A computational analysis of electromerism in hemoprotein Fe(I) models.

The electronic structures of formally Fe(I) centers in thiolate- and imidazole-ligated hemoproteins are examined with density functional theory. The S = 1/2 spin state of the imidazole-ligated model apparently features a net total of one unpaired electron on the porphyrin, suggestive of a macrocycle-centered reductive process; however, this spin density originates from two different orbitals, each carrying 0.5 spin units on the porphyrin. Under these conditions, the system may be described as S = 3/2 Fe(I) (d(xy)(2)d(xz)(1)d(yz)(1)dz2(1)) antiferromagnetically coupled to a porphyrin triplet state; nevertheless, there is still the caveat that the iron d (xz) and d (yz) orbitals are strongly mixed with porphyrin orbitals, to such an extent that they each harbor 0.5 spin units and hence an alternative description as Fe(II) or Fe(III) cannot be ruled out.
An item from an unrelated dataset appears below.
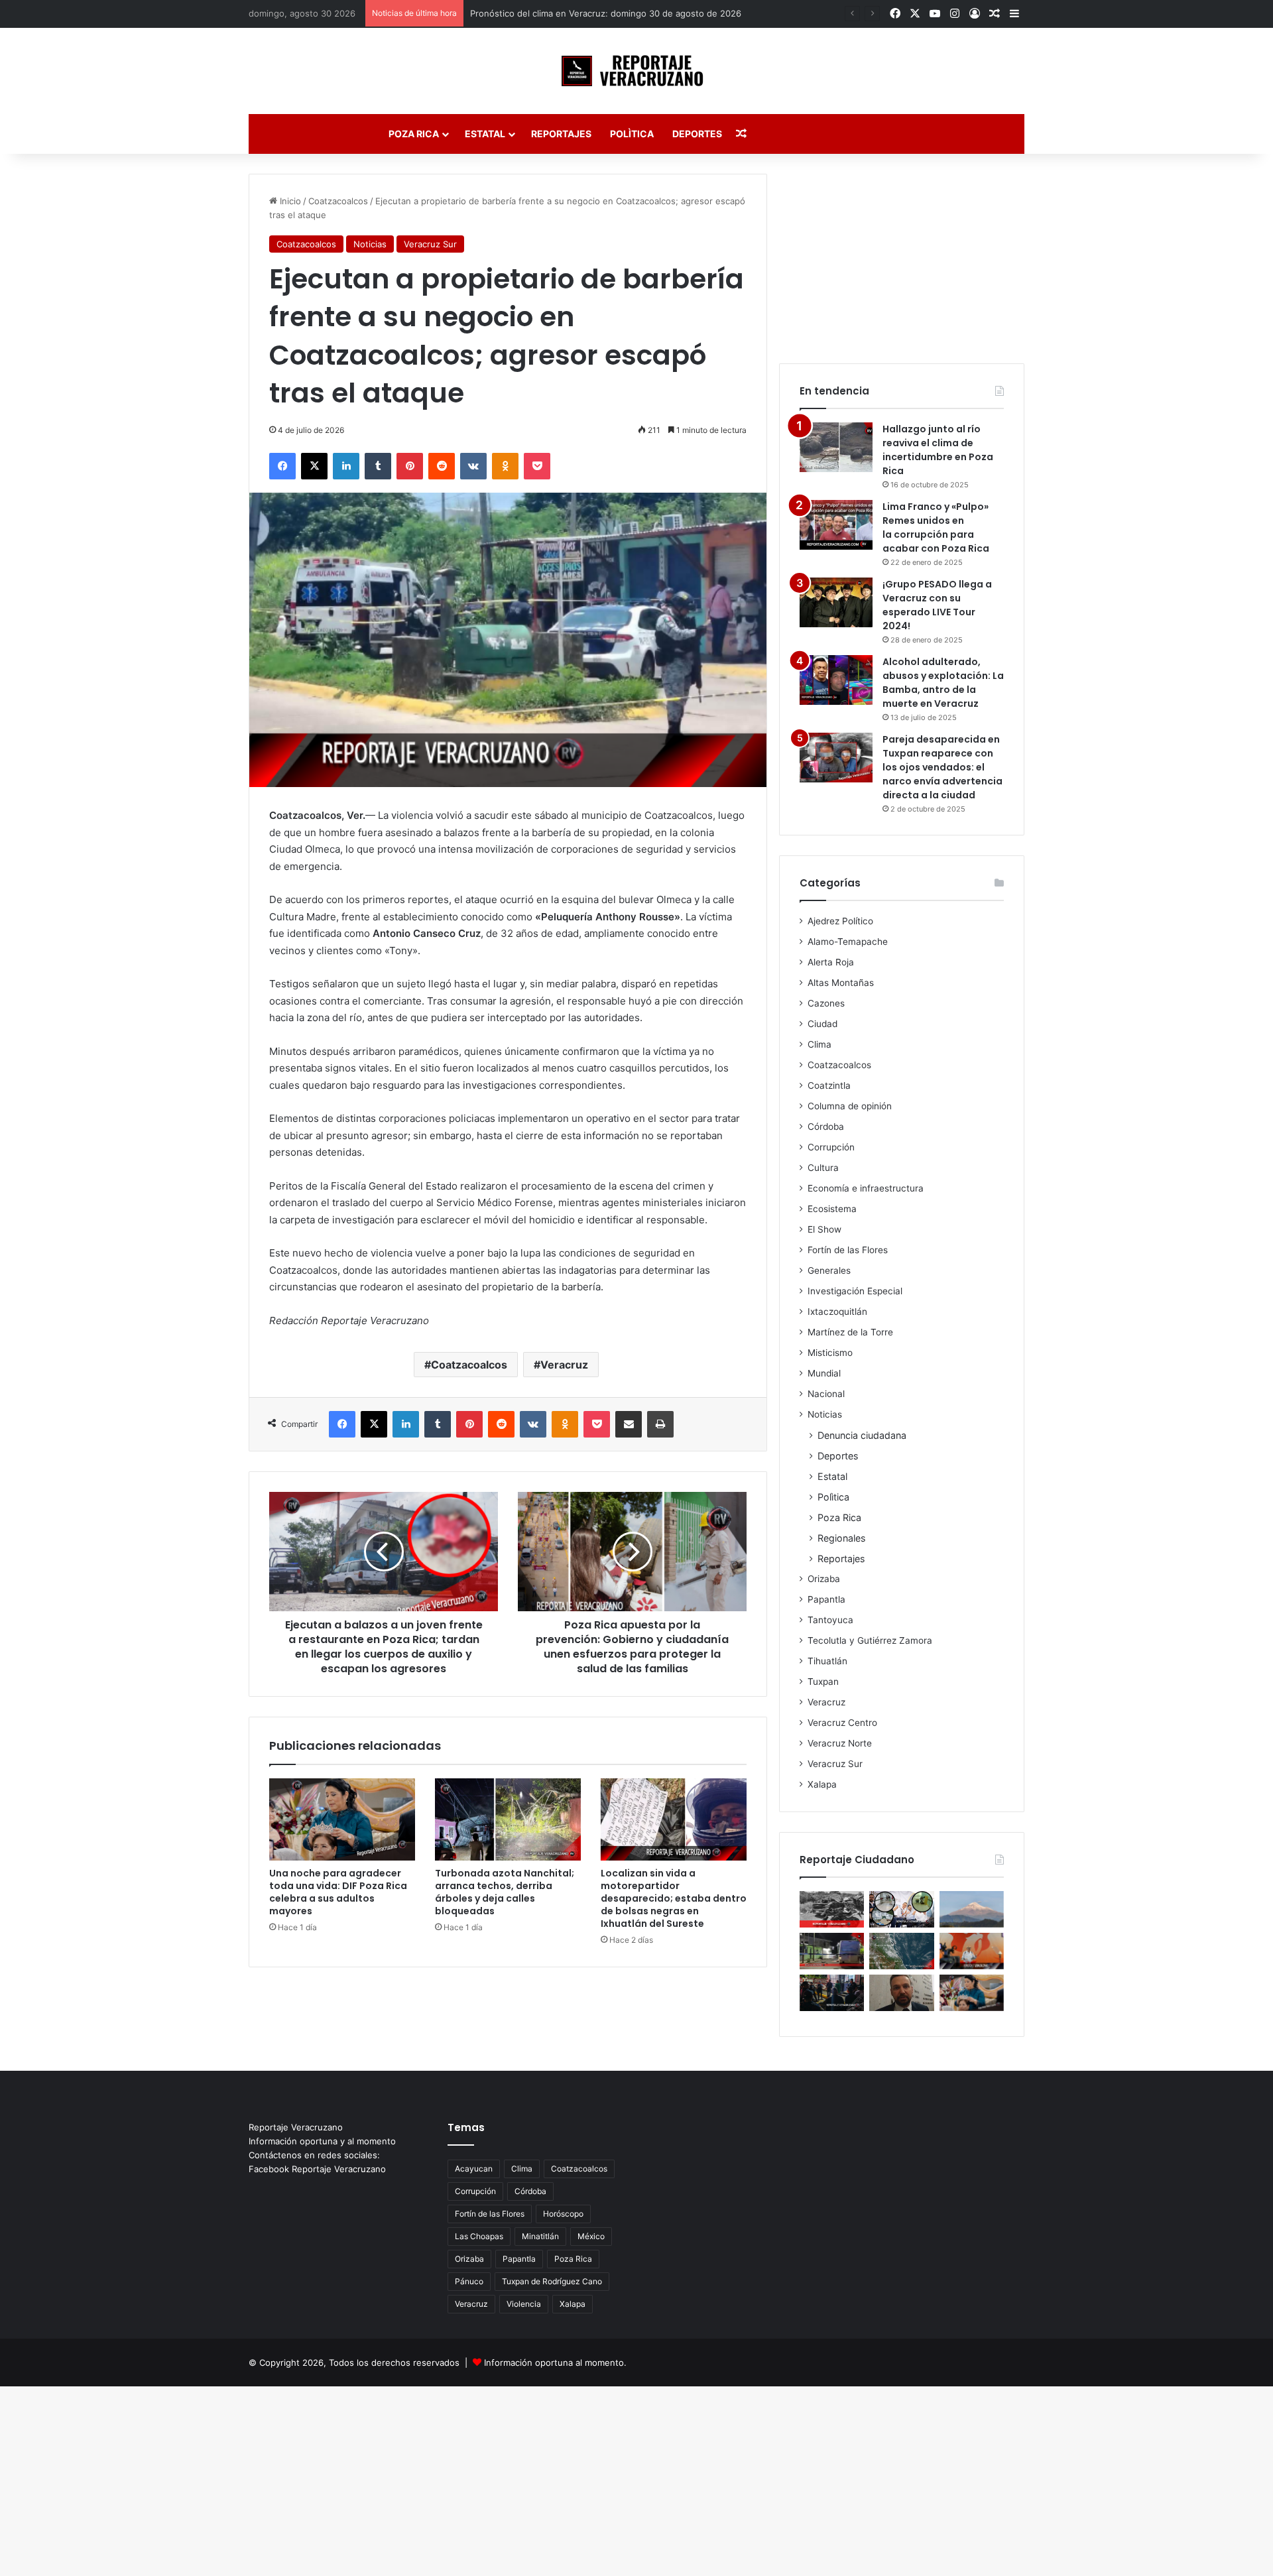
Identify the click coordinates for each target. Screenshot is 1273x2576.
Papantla (826, 1599)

Electromerism phenomena are described in the formally Fe(I) systems examined here, with electronic structures varying between Fe(II) and Fe(III) in various spin states, coupled either ferro- or antiferromagnetically to porphyrin radicals. The main factors controlling this electromerism appear to be the identity of the axial ligand, the iron-axial ligand bond length, and the overall spin state; heme deformations, ligand charge, or medium polarity do not appear to qualitatively affect the electronic structures of these systems.